> _PROBLEM TO SOLVE_
Below is a listing; repeat exactly the lines from the one containing "Home (249, 286)" to the one containing "Terms of Service (1088, 2043)", both included.

> _GIVEN DATA_

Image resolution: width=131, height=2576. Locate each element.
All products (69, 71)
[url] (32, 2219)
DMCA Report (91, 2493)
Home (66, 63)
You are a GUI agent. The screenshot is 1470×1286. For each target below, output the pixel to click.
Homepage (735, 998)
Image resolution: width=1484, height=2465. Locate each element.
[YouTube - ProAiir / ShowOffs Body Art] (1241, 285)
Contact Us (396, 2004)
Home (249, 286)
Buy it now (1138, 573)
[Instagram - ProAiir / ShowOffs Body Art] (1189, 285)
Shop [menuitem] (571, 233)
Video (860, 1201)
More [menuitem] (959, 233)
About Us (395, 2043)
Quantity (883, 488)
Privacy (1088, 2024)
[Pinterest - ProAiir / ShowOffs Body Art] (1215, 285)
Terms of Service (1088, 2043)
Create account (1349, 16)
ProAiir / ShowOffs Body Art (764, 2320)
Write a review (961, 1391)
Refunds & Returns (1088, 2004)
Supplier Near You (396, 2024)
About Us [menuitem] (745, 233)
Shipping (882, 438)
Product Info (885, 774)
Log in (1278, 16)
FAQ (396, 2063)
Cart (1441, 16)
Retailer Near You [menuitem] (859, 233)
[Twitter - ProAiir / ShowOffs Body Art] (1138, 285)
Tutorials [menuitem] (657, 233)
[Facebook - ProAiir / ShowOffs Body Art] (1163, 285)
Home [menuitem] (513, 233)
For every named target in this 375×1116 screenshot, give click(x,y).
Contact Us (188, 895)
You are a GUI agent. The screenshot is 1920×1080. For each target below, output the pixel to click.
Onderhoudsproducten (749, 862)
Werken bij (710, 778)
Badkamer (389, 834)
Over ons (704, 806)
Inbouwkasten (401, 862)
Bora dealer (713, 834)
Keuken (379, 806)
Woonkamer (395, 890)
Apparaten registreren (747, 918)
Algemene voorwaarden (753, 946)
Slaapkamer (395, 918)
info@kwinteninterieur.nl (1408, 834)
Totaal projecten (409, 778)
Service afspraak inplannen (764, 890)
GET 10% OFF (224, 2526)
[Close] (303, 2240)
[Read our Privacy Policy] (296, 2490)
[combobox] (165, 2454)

> _SOLUTION TO THE EXERCISE_
Home (249, 286)
Buy it now (1138, 573)
[Instagram - ProAiir / ShowOffs Body Art] (1189, 285)
Shop [menuitem] (571, 233)
Video (860, 1201)
More [menuitem] (959, 233)
About Us (395, 2043)
Quantity (883, 488)
Privacy (1088, 2024)
[Pinterest - ProAiir / ShowOffs Body Art] (1215, 285)
Terms of Service (1088, 2043)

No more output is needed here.